Los árboles parecían un borrón verde a cada lado de la carretera, y a lo lejos, completamente imponente sobre una enorme colina, estaba el centro Sempere, conocido durante muchos años como el convento y previo a eso, un internado para señoritas. Ahora, sin embargo, albergaba a más de cincuenta pacientes con diversos estados de la enfermedad más letal del siglo: la tuberculosis.

— Buenos días, doctor —dijo el guardia de seguridad desde su cabina una vez estuve en la reja, le respondí con un gesto de la cabeza, sin bajar la ventanilla, y luego me adentré los siguientes trescientos metros hasta llegar al área de estacionamientos. Había ya varios vehículos ahí, aunque siendo cerca de las once de la mañana era obvio que el trabajo había comenzado hace bastante. Abrí la sombrilla en cuanto abandoné mi vehículo, y alzando el cuello de mi chaqueta, me acerqué a la enorme puerta principal de la clínica.

— Buenos días Rosie —saludé a la muchacha tras el mostrador, ella me enseñó una sonrisa encantadora de inmediato.

— Buenos días, doctor. ¿Necesita un nuevo itinerario? ¿Un café?

— Estoy bien, muchas gracias —respondí, y sin tiempo para seguir charlando atravesé las puertas de cristal.

En un cuarto que una vez hizo de dormitorio, ahora había casilleros.
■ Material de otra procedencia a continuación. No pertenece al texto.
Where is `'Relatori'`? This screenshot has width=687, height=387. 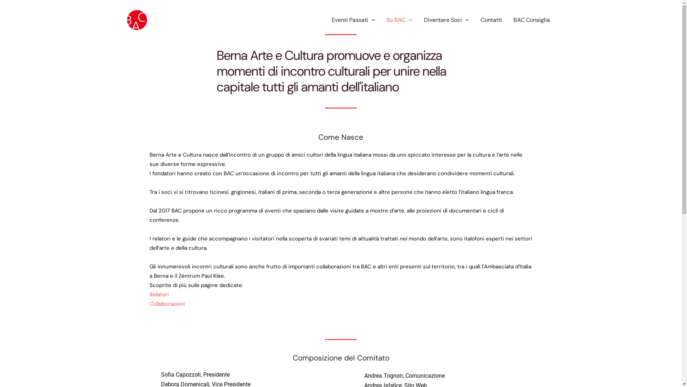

La rutina diaria era dejar ahí cada una de nuestras prendas y tomar un uniforme limpio, con calzado y mascarilla para subir a interactuar con los pacientes. Era inseguro, tanto para nosotros como para ellos, traer o llevar microorganismos con nosotros. El tono de mi uniforme era verde musgo hoy, y luego de ponerme la mascarilla bajo la barbilla, salí por la puerta lateral rumbo a las enormes escaleras que llevaban a la segunda y tercera planta, en donde habitaban nuestros pacientes.

Cada médico tenía asignados cinco o seis pacientes, yo mismo cinco en aquél momento, aunque la semana pasada eran seis. Una muchacha de no más de veinte años falleció siete semanas después de haber llegado a Sempere, lucía del doble de su edad cuando murió, y desvariaba con que un ángel estaba esperando por ella, para llevarla al cielo. Era muy devota al igual que su familia, pero sus rezos no la salvaron de la inminente muerte. Si nosotros no pudimos era obvio que nadie más iba a lograrlo.

Su habitación seguía vacía aun ahora, siendo ventilada y esterilizada hasta los cimientos. Una puerta más allá está Timothy, un niño de nueve años que ha estado mostrando mejorías desde que llegó, tenemos fe. Creo que puede salvarse.

— Buenos días —dije asomándome por la puerta, usando mi mascarilla como era usual. Él dormía, pero en cuanto escuchó mi voz abrió sus enormes ojos azules y me dedicó una sonrisa.

— ¡Buenos días, doc! —exclamó.

— ¿Pasaste una buena noche?

Él asintió.

— ¿Te tomaste tu medicina?

Él asintió nuevamente.

— Muy bien, sabes que mientras la tomes tu padre podrá venir a visitarte y estarás bien antes de que nazca tu hermanita.